-- start of Text --

Thursday, December 30, 2010

Playing a Role

You can call me a big geek, you can call me a nerd, and I'll wear the monikers proudly. I love video games, I love comics, I love the internet, but what I truly have a passion for, is role playing. Role playing games have gotten a myriad of opinions associated with them, both positive and negative, and largely misunderstood. Let me start where I've been making a habit of starting in these posts, as far from the point as possible and gradually work my way to the idea I'm trying to convey. It's worked so far.

See, I'm Norwegian by descent. I'm actually a few mixes of nationalities and heritages, but the most prominent and identifiable in my family tree is the blood from Norway. The Norse were a strong, hardy, stocky people, much like myself in a few ways (more the stocky than the others...) I'm not ashamed to admit. One aspect of the people that I have truly identified with, however, is storytelling. A good, thrilling, engrossing story is the most powerful thing in the universe. You can take words, or images, and turn them into emotions, memories, feelings and ideas that can inspire, reshape, or even influence hearts and minds. The Norwegian people embraced this, and it became one of the staples of their society, much like the ancient Greeks, Egyptians, Romans, and many of the world's strongest and most prosperous societies. I reiterate, nothing on Earth is more powerful than a story.

-- end of Text --
-- start of Data rows --

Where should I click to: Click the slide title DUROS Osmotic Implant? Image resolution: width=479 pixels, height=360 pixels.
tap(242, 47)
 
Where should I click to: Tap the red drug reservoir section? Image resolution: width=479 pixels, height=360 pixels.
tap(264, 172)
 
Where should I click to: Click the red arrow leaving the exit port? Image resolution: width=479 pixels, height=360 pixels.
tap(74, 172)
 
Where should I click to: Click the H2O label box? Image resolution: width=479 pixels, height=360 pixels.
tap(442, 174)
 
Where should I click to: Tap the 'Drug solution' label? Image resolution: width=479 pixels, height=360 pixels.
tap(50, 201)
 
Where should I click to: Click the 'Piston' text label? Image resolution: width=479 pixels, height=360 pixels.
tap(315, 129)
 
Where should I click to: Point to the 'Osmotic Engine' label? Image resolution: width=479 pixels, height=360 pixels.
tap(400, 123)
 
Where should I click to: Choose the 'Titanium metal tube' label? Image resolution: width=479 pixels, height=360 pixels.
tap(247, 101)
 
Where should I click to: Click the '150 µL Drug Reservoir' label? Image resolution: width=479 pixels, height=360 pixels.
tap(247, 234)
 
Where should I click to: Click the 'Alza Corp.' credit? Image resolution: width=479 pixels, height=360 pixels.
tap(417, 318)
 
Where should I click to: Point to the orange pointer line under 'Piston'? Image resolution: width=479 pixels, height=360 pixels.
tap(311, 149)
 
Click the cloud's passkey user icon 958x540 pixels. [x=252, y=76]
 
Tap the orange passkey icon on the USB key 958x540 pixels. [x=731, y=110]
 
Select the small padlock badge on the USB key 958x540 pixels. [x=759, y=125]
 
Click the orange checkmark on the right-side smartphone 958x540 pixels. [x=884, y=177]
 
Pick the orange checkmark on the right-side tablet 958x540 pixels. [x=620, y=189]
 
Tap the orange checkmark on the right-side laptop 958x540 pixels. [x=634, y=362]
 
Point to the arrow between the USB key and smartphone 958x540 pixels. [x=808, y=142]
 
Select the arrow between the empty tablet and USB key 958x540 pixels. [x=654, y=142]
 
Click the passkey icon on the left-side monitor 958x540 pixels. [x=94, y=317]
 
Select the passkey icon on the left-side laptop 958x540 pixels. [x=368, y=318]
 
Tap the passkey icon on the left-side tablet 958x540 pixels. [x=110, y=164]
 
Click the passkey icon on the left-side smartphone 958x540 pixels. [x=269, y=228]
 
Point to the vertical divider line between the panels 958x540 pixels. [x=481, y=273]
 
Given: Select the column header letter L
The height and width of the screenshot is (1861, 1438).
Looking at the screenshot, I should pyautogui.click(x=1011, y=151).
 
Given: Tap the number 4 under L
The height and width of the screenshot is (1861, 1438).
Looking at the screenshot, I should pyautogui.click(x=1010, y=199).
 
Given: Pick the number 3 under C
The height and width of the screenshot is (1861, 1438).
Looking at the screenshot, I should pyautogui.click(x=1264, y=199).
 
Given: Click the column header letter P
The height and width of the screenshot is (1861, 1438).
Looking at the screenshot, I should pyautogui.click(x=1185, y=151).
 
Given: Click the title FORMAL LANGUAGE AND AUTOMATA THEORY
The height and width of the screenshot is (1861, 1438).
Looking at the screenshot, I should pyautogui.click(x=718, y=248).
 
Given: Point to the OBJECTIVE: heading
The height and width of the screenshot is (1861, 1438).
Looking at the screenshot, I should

-- end of Data rows --

• **Complete the following**
- 1) In the blog post about role playing, which heritage is the most prominent in the writer's family tree?
- 2) Translate this sentence from the blog post about role playing into Spanish: "A good, thrilling, engrossing story is the most powerful thing in the universe."
- 3) Continue the blog post about role playing from its last sentence.

• **Results by task**
- 1) Norwegian.

- 2) Una historia buena, emocionante y absorbente es lo más poderoso del universo.

- 3)
So stories are fantastic, that's not the point I'm trying to make. What I adore, is the interactivity of role playing. The storyteller, dungeon master, game master, whatever title you give the person spinning the tale, designs a campaign or story. They are creating a rich, vivid universe in which you can freely act and interact within. This is escapism in its highest form, the ability to truly step aside from oneself, assume the identity of a fantasy persona, and experience a completely different world, with completely different rules, with no purpose other than freedom. To play a role playing game is fun, but to run one... that is simply magical.

One of my closest friends, an avid (and far superior to me) writer and storyteller, also of Norwegian descent, put into the most beautiful of words (see? It's what we do!) to analogize the concept:

"When you write a story, it's as if you're laying the framework for a tapestry, and giving the threads to your players. You know what happens behind the weave, so you can see the designs. The players however, only know their own thread, and intertwine with the cords and colors you have provided them with, only seeing the simplest design they weave as it's woven. As the storyteller, you can step back, watch this majestic piece unfold, and marvel at the masterpiece that has created itself."
- James Davey

Sure, I embellished the quotation a bit, but trust me, James talks just as pretty.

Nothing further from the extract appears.